Une heure plus tard, les membres de la mission, y compris Dessoye, qui devait renoncer à partir, se réunissaient en conseil dans le carré du commandant, pour examiner la question. Le remplacement de Dessoye par Brifaut fut admis sans difficulté. L’admission de Mme Brifaut fut par contre assez discutée. Certains membres, surtout l’Américain et le Japonais, soulevaient des objections.
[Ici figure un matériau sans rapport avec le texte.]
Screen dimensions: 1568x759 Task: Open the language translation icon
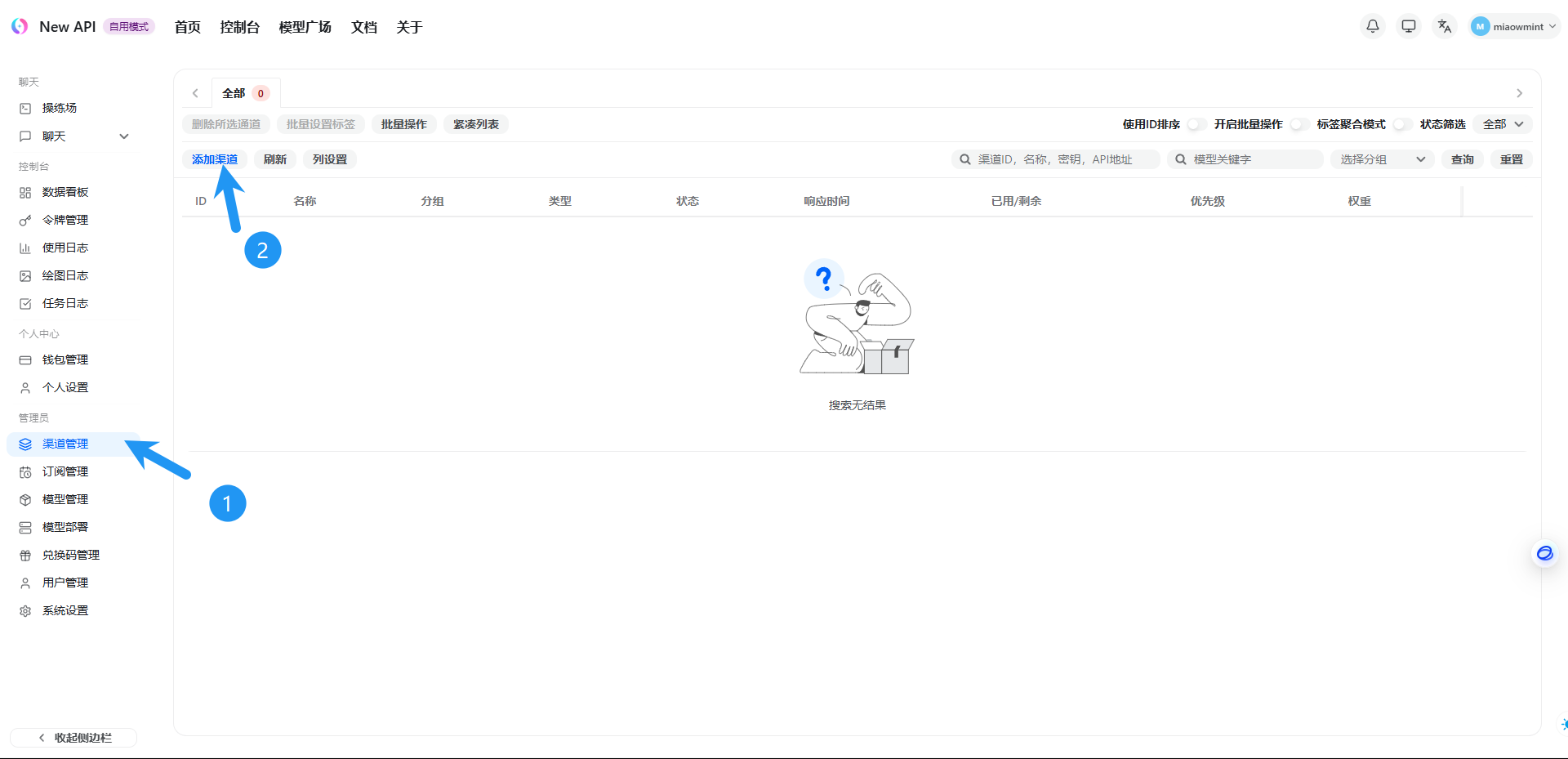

Mais Dessoye, soutenu par Scherrebek, plaida la cause de Madeleine avec tant de chaleur qu’il emporta à la fin l’assentiment unanime de ses camarades.

Quand, ce soir-là, au dîner, le commandant Murray annonça officiellement que Madeleine Brifaut se joindrait à l’expédition, les convives firent une ovation à la vaillante Française.

Madeleine se sentait fière, heureuse ; elle n’avait plus peur de rien. Tel est le caractère de notre race, qui tremble parfois devant le danger quand il est loin et l’affronte le sourire aux lèvres quand il approche.